Dynamic LRP-Based Pruning for CNNs in Data-Scarce Transfer Learning: Suppressing Cascading Accuracy Degradation
Daisuke Yasui, Toshitaka Matsuki, Hiroshi Sato
TL;DR
This paper tackles pruning of ImageNet-pretrained CNNs in data-scarce transfer learning, where retraining is risky and redundancy hampers efficiency. It identifies cascading accuracy degradation caused by imbalanced class performance when pruning based on Layer-wise Relevance Propagation (LRP) and introduces DPX-SD, which dynamically adapts pruning rate and order to preserve task-specific accuracy. Two mechanisms—Change of pruning rate and Change of pruning order—mitigate the degradation by maintaining a harmonic-mean class accuracy $A$ and re-evaluating relevance as pruning proceeds.
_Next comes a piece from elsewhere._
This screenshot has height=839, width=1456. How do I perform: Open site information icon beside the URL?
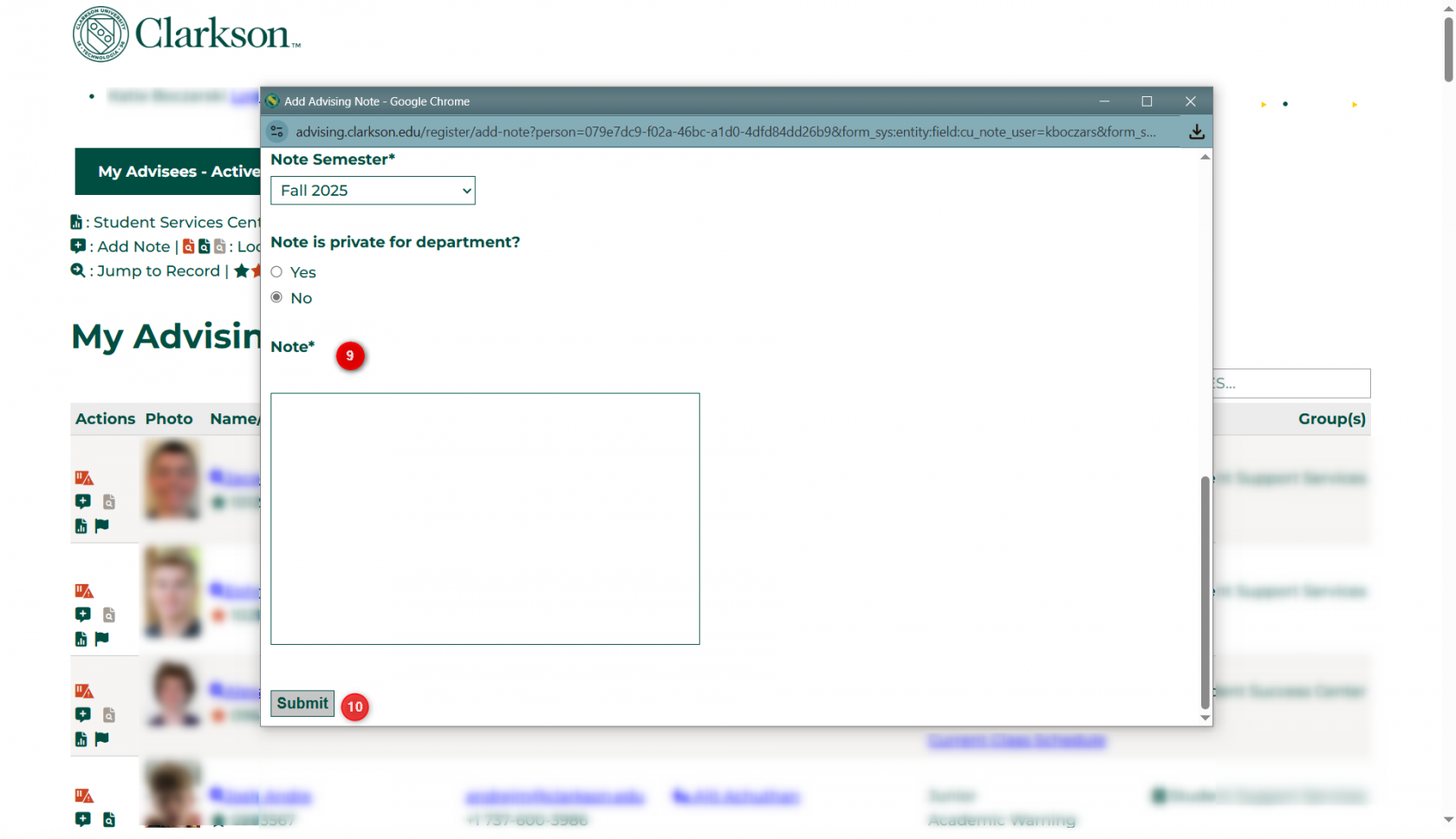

Across four architectures and constrained data, DPX-SD achieves higher accuracy at greater pruning levels than prior LRP-based methods, albeit with higher offline computation, highlighting its potential for practical deployment in resource-limited settings where model compression is essential.
Abstract
Convolutional Neural Networks (CNNs) pre-trained on large-scale datasets such as ImageNet are widely used as feature extractors to construct high-accuracy classification models from scarce data for specific tasks. In such scenarios, fine-tuning the pre-trained CNN is difficult due to data scarcity, necessitating the use of fixed weights. However, when the weights are kept fixed, many filters that do not contribute to the target task remain in the model, leading to unnecessary redundancy and reduced efficiency. Therefore, effective methods are needed to reduce model size by pruning filters that are unnecessary for inference. To address this, approaches utilizing Layer-wise Relevance Propagation (LRP) have been proposed. LRP quantifies the contribution of each filter to the inference result, enabling the pruning of filters with low relevance. However, existing LRP-based pruning methods have been observed to cause cascading accuracy degradation. In this study, we propose an LRP-based dynamic pruning method that suppresses this cascading accuracy degradation and compresses the pre-trained model while preserving task-specific performance in a small-data environment. We demonstrate that the proposed method effectively mitigates the cascading accuracy degradation and achieves higher classification accuracy compared to existing LRP-based pruning methods.